I am being let in on squabbles and jealousies between government officials, with fairly senior people taking me into confidence, even traveling all the way over from the ministry to our outskirts office. I am a little guarded about these confidences as it is risky to take sides and get pushed into one camp or another. I know that all the information I get is filtered and incomplete.

I received the Obama cloth from Ghana that made its way from Ghana to Addis to Cambridge to Kabul and is now decorating a table in my office (note the fresh box of tissues). Everyone who comes in gives Obama a pat on the cheek, encouraging him to keep inspiring everyone despite the Afghan and Iraqi messes we are all in. Obamacloth

Tissue

How is it that all the tissue boxes are empty at the same time? A cosmic alignment of some sort? I have never been in a place where there are so many tissue boxes, one on every horizontal surface. How can they all be empty at the same time? These are the important matters with which I occupy myself after yet another 11 hour workday.

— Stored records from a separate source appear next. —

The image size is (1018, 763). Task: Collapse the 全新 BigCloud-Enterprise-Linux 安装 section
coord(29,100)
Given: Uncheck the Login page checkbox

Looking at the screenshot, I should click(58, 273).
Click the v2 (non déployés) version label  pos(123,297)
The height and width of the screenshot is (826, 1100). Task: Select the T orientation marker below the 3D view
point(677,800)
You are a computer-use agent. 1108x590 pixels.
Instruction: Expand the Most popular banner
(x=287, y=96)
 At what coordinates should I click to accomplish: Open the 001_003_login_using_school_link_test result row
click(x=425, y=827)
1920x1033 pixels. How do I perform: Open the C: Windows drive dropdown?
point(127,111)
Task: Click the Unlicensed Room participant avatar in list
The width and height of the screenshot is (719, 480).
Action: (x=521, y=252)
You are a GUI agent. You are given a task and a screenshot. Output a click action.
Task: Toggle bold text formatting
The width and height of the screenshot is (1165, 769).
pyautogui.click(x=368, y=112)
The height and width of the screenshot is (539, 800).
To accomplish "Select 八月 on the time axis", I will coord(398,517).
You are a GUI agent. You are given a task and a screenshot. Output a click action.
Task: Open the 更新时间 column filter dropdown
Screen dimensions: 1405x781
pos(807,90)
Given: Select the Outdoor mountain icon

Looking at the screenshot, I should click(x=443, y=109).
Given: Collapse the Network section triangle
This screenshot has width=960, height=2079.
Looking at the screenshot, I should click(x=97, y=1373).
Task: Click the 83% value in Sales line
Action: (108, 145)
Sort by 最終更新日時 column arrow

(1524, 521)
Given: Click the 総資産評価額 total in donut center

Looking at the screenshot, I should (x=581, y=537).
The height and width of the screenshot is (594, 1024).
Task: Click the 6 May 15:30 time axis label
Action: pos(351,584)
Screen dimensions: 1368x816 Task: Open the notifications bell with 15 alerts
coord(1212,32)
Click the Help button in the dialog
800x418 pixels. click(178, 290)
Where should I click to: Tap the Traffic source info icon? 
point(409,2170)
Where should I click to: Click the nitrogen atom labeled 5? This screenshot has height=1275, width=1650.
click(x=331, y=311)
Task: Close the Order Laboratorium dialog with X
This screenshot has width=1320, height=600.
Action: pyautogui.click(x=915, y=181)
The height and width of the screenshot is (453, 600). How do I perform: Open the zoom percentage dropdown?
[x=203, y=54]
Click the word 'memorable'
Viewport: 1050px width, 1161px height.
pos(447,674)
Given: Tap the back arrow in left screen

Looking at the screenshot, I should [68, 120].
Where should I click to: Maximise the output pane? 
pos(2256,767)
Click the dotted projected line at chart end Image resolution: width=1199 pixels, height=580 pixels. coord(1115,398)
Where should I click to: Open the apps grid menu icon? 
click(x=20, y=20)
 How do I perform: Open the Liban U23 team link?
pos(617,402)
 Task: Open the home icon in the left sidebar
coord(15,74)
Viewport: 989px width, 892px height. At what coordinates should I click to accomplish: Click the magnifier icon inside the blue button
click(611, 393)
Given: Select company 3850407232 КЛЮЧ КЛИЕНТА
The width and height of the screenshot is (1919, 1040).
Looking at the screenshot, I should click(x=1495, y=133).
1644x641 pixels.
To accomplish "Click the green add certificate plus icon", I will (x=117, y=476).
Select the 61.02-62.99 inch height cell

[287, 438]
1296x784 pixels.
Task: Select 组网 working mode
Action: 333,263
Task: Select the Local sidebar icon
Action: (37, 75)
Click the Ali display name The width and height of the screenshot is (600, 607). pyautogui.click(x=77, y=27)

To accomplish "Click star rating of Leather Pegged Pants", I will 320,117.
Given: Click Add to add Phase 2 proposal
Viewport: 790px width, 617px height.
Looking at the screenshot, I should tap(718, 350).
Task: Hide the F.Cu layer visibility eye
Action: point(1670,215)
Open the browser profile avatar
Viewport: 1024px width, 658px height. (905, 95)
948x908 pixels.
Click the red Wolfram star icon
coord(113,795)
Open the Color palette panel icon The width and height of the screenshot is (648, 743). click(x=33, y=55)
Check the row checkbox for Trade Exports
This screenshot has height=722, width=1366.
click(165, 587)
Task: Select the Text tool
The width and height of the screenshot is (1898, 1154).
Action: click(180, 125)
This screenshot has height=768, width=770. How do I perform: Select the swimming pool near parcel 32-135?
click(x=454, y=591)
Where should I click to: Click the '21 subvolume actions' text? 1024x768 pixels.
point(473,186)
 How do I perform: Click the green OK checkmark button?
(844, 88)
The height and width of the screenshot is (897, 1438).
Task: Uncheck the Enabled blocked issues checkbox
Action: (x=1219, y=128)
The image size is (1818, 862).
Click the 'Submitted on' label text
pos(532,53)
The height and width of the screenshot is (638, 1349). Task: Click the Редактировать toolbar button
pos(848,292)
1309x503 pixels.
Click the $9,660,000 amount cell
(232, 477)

Working long days is easy when there is no one waiting at home and reading and thinking is pushed to the outer edges of the day because in between there are meetings and ceremonies to attend. Today there was another hajji vaccination photo op, this time with the minister and the US ambassador himself, the top man, as opposed to the other 3 ambassadors that our country has posted here.

On our way to the ministry I realized I had forgotten my ‘chadoor’ (or ‘doekje’ as we Dutch girls call it) – this of course was a problem given that I would be in the presence of excellencies, media and hajjis, and I don’t want to offend or distract from the importance of the photo op. And so we stopped by the side of the road and my boss jumped out and got me a small scarf, the one that gets knotted under one’s chin. It made me look like a Russian babouchka, but it did the trick and can now serve as a large handkerchief.

We listened to speeches while tea and cake was served by our own personnel that we had brought along for the occasion – an unusual form of technical assistance. When the ceremony was over the male and female vaccinators did their job (of vaccinating). I couldn’t see the poor hajjis, male and female, who had been carefully selected to get vaccinated in front of the excellencies with all the media in attendance, shooting (video) and snapping (pictures). All this news will appear in the invisible newspapers and on TV. It will bracket the not so heartwarming announcement from Karzai’s rival that he is pulling out of the race, leaving everyone wondering, what now?

In the meantime foreigners are being evacuated left and right as the aftershocks of the UN guesthouse attack ripple on. Unlike us, they are working and living in the area where the attacks took place and their headquarters are worried. These working and living spaces are far away from where we are ensconced in our ordinary looking houses that are blended into middle class neighborhoods. Our office complex is a good neighbor, not a magnet for dark forces as the downtown expat places are.

Our house is nearly fixed up, getting ready for Axel’s arrival. The wall to wall carpet has been installed, the walls painted (“Lemon Ice”), the security fortifications made, the blast film put on the windows, the new water heaters put in, wired for internet in every room, the wall in the back extended by another four feet and a safe haven under the stairs.

Today I had to select the material for the curtains and the tushaqs (the traditional mattresses that serve as couch, bed and dining room ‘chairs.’) The samples I was given to choose from were hideous, one even more than the other. I picked the least hideous two fabrics (still hideous in my book) that probably don’t go at all with the lemon ice paint on the wall, but I was in a hurry and the choice was presented as a life or death one. It is such a shame that in a place where the old furniture and textiles are beautiful beyond description I am to choose from such ugly things. At least it is not our permanent house for ever and we know there is a much more beautiful place waiting for our return.